Are you ageist and don't realize it?

by Successful Aging in Action! | 5.8.19

Ageism is Discrimination


Ageism is the last acceptable form of discrimination in our country. You might be thinking, “Of course I’m not ageist; I love older adults!” Or, “This doesn’t apply to me; I am an older adult!” Unfortunately, ageism is so much a part of mainstream society, we likely do not recognize all the ways it influences our language and behaviors.

For instance, consider the current thinking about retirees – once they finish working, they are no longer considered contributors to society, and are viewed as a burden to precious resources. What about within retirement communities, where levels of living are separated? Do you find yourself judging those who live “over there” in assisted living? And how many times have you said, “Pardon me, I’m having a senior moment?"

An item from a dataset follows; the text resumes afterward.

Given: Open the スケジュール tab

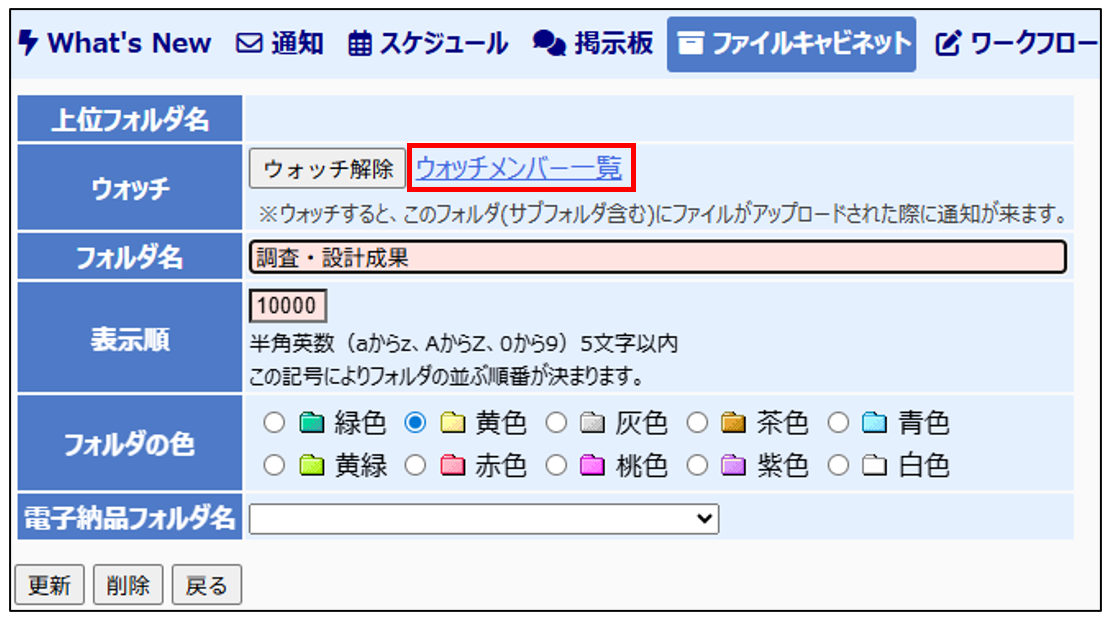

Age discrimination is not just about how the younger generations behave toward the older generations. It impacts every single person in our society by infiltrating our subconscious views of aging. This ultimately results in the very harmful ways we judge our own aging journey; this is sometimes referred to as internalized ageism. Each of us tends to be our own worst critic. Unfortunately, when this is fueled by negative views from society, it can result in disastrous effects. We see the symptoms of those struggling with age discrimination – both external and internal. 

Key indicators include hopelessness, depression, lack of meaning and purpose, withdrawal from activities, isolation from social interactions. We also see it in the hesitation to ask for support, in “not wanting to be a burden,” and not viewing the ways in which we support others as being noteworthy. At minimum, it is limiting ourselves to what older adults “should” and “shouldn’t” do.

To whose views are we subscribing? What can you do to increase awareness and take action? 

  • Examine your language and behaviors for signs of ageism, including your “inner voice” regarding your own aging experience.
  • Try the ageism litmus test: replace a gender or ethnicity with the world “old” or “senior” in a sentence, and consider whether the sentence is acceptable.
  •  The ‘Still’ challenge: Do you use the word “still,” as in “He’s still hiking at age 88.” This small word brings a large dose of ageism into a single sentence.
  • Talk about your observations and fears about aging with a supportive group of peers.
  • Be inclusive to ALL individuals, regardless of physical or cognitive ability, and be brave enough to challenge those who are not.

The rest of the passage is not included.